Continues the managing director: "The fact that we manufacture in this market gives our customers in the UK and Ireland considerable added value. Not only do our staff have a level of product knowledge that is much deeper than it would otherwise be, but also we can call on shopfloor operatives, all of whom are apprentice-trained, to help out with installation, commissioning and service if required.

"Another benefit is that customers can come in to see their machining centre actually being built, if it is a 4-axis model that we produce. Whatever machine they are buying, they can see the quality of engineering input, which is standard across all of our factories. Few machine tool suppliers in the UK are able to do similarly."

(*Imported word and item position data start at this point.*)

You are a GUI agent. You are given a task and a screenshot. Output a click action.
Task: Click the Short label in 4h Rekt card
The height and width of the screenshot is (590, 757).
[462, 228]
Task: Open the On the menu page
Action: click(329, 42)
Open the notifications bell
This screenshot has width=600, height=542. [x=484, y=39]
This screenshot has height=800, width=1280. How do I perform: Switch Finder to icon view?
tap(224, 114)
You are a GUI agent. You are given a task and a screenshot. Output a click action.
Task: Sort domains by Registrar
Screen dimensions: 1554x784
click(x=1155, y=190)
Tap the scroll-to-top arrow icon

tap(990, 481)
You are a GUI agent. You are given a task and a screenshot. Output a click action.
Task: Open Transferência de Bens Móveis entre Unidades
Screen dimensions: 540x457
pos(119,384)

But regardless of upping volumes, selling standard units is not seen as the way forward. "We will never ever give up being a solution provider, but we need to do a smarter job in setting up our [internal] processes to more beneficially deliver this to customers," Meyer concludes.

*Developed with German automotive giant Daimler AG, Heller offers the twin-arc laser engine block bore additive coating process – CylinderBoreCoating (CBC - http://www.heller.biz/en/in-focus/). It reduces friction losses and some 50 units have so far been sold, mostly to Daimler, reports Meyer, who adds that Daimler intends this to be used much more broadly across its car range. Only Heller offers CBC, which is "the only such process in mass production, unless somebody tells me different", he adds.

** Heller is a player in current Industry 4.0 efforts in Germany, with this less visible in the UK, Meyer admitted. The parent company is taking part in METAV show’s Industry 4.0 theme area. Industry 4.0 is the internet of things in the industrial world; connected machines and equipment that generate, transmit, collect, analyse and act, often automatically, upon data.